Non-GAAP adjusted EBITDA[5], which excluded share-based compensation expenses, investment impairment loss, impairment of goodwill and intangible assets, investment gain of deconsolidation of subsidiaries, depreciation and amortization, interest income and expenses, and income tax benefits from net loss, for the first nine months of 2023 was a loss of RMB33.3 million (US$4.6 million), compared with a loss of RMB84.7 million in the same period of 2022.

Subsequent Event

In August 2023, the Group entered into a share transfer agreement with a third-party buyer to sell its remaining 15% equity interests in Newsky Wisdom. The transaction was completed in late October 2023. The Group received all of the considerations and recognized the related investment gains in October 2023.

Conference Call 

The Company’s management will host an earnings conference call at 8:00 AM U.S. Eastern Time on November 24, 2023 (9:00 PM Beijing/Hong Kong Time on November 24, 2023).  

Dial-in details for the earnings conference call are as follows:  

United States (toll free):  

1-888-346-8982  

International:  

1-412-902-4272  

Hong Kong, China (toll free):  

800-905-945  

Hong Kong, China:  

852-3018-4992  

Mainland China:  

400-120-1203  

Participants should dial-in at least 5 minutes before the scheduled start time and ask to be connected to the call for “Jianpu Technology Inc.”  

Additionally, a live and archived webcast of the conference call will be available on the Company’s investor relations website at http://ir.jianpu.ai.  

A replay of the conference call will be accessible approximately one hour after the conclusion of the live call until December 1, 2023, by dialing the following telephone numbers:  

United States (toll free):  

1-877-344-7529  

International:  

1-412-317-0088  

Replay Access Code:  

9027544

About Jianpu Technology Inc. 

Jianpu Technology Inc. is a leading independent open platform for the discovery and recommendation of financial products in China.

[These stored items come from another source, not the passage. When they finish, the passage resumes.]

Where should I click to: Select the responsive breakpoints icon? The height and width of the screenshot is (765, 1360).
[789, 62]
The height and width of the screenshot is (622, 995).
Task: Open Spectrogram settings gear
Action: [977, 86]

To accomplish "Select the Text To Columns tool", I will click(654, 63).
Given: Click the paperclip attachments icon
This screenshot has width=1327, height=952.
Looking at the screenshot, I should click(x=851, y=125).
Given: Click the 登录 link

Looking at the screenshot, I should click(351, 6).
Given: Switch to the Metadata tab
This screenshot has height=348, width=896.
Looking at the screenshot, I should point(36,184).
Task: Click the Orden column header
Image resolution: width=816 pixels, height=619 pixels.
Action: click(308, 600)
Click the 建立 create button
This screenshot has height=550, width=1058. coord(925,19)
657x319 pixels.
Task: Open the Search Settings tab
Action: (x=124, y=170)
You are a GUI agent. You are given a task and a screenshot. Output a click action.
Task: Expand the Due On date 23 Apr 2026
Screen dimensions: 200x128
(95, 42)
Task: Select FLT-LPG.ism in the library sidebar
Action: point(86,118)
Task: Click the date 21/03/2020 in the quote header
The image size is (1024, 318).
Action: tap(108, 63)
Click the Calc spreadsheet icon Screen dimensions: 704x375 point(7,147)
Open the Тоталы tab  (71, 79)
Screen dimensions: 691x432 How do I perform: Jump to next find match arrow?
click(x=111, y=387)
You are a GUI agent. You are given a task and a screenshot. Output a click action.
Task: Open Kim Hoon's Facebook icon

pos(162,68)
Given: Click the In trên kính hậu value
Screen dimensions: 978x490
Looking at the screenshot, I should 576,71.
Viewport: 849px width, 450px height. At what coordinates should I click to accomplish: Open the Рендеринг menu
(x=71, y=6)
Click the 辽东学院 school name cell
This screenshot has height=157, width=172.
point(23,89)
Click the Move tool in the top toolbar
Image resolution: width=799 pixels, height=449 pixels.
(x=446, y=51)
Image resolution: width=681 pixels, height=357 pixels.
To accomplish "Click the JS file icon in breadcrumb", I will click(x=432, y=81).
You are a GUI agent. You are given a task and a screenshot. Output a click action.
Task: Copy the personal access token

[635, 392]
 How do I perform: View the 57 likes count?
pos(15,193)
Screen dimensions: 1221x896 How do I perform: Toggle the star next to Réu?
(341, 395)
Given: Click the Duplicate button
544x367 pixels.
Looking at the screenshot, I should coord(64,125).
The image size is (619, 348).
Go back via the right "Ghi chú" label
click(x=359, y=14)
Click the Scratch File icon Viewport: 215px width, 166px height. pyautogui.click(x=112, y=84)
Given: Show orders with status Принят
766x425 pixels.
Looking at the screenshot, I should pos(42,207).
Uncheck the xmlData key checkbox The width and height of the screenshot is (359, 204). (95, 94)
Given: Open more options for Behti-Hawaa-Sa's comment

The Company connects users with financial service providers in a convenient, efficient, and secure way. By leveraging its proprietary technology, Jianpu provides users with customized search results and recommendations tailored to each user’s particular financial needs and profile. The Company also enables financial service providers with sales and marketing solutions to reach and serve their target customers more effectively through integrated channels and enhance their competitiveness by providing them with tailored data, risk management services and solutions. The Company is committed to maintaining an independent open platform, which allows it to serve the needs of users and financial service providers impartially. For more information, please visit http://ir.jianpu.ai.

Use of Non-GAAP Financial Measures 

The Company uses adjusted EBITDA and adjusted net (loss)/income, each a Non-GAAP financial measure, in evaluating its operating results and for financial and operational decision-making purposes.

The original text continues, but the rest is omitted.